A maioria dos bisnetos de Eça de Queirós, 13 para ser exato, concordaram com a trasladação para o Panteão Nacional, e houve ainda três abstenções. A Fundação Eça de Queirós, presidida pelo escritor Afonso Reis Cabral, também é favorável à trasladação e foi a primeira a dar o passo para este processo.
A resolução que concede honras de Panteão Nacional a Eça de Queirós foi impulsionada pelo grupo parlamentar do PS e aprovada por unanimidade em plenário no dia 15 de janeiro de 2021. Para o efeito, foi constituído um grupo de trabalho que desenvolveu uma série de diligências, tendo sido marcada para o dia 27 de setembro deste ano a trasladação dos restos mortais de Eça de Queirós para o Panteão Nacional.

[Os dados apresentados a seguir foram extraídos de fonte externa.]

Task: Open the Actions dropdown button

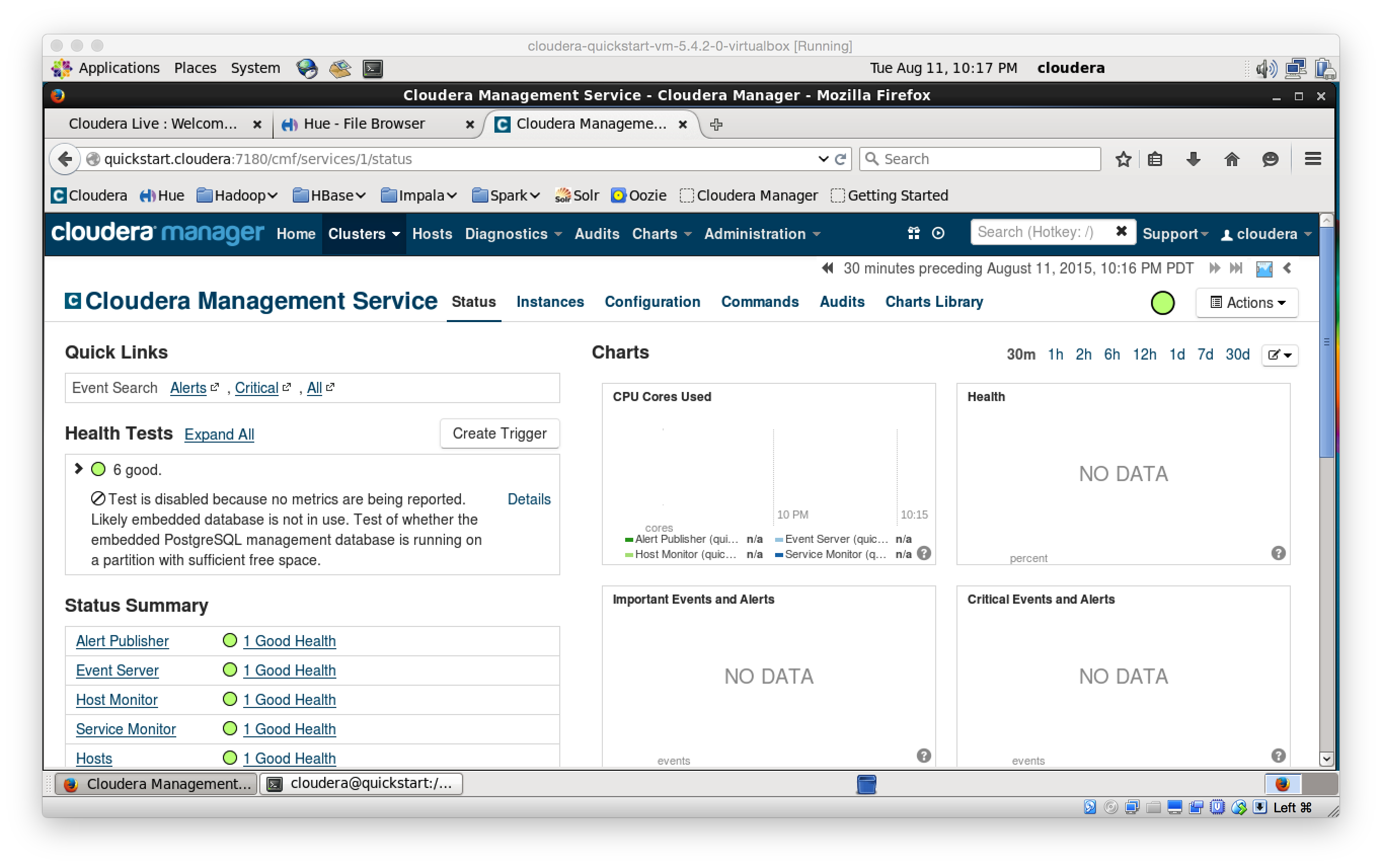Action: click(x=1247, y=302)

Mais de dois anos após a aprovação da referida resolução, um grupo minoritário de descendentes do escritor propôs ao Presidente da Assembleia da República que as honras sejam concedidas através da aposição de uma lápide evocativa no Panteão, sem a trasladação dos restos mortais, que devem continuar em Tormes. Esta proposta foi considerada tardia e embaraçosa pelo Presidente da Assembleia da República.
Eça faleceu em 16 de agosto de 1900 e foi sepultado em Lisboa. Em setembro de 1989, os seus restos mortais foram transportados do Cemitério do Alto de São João, na capital, para um jazigo de família, no cemitério de Santa Cruz do Douro, em Baião.
Como diria o próprio Eça em ‘Os Maias’: "(...) - ‘... vida é assim: esfola-se alguém por dá cá aquela palha; mas no fim sucede que esse alguém fica despido e os outros ficam com as palhas.’ Talvez esta citação possa lançar alguma luz sobre a controvérsia atual (...)", completa o poeta Mhario Lincoln, editor deste Facetubes.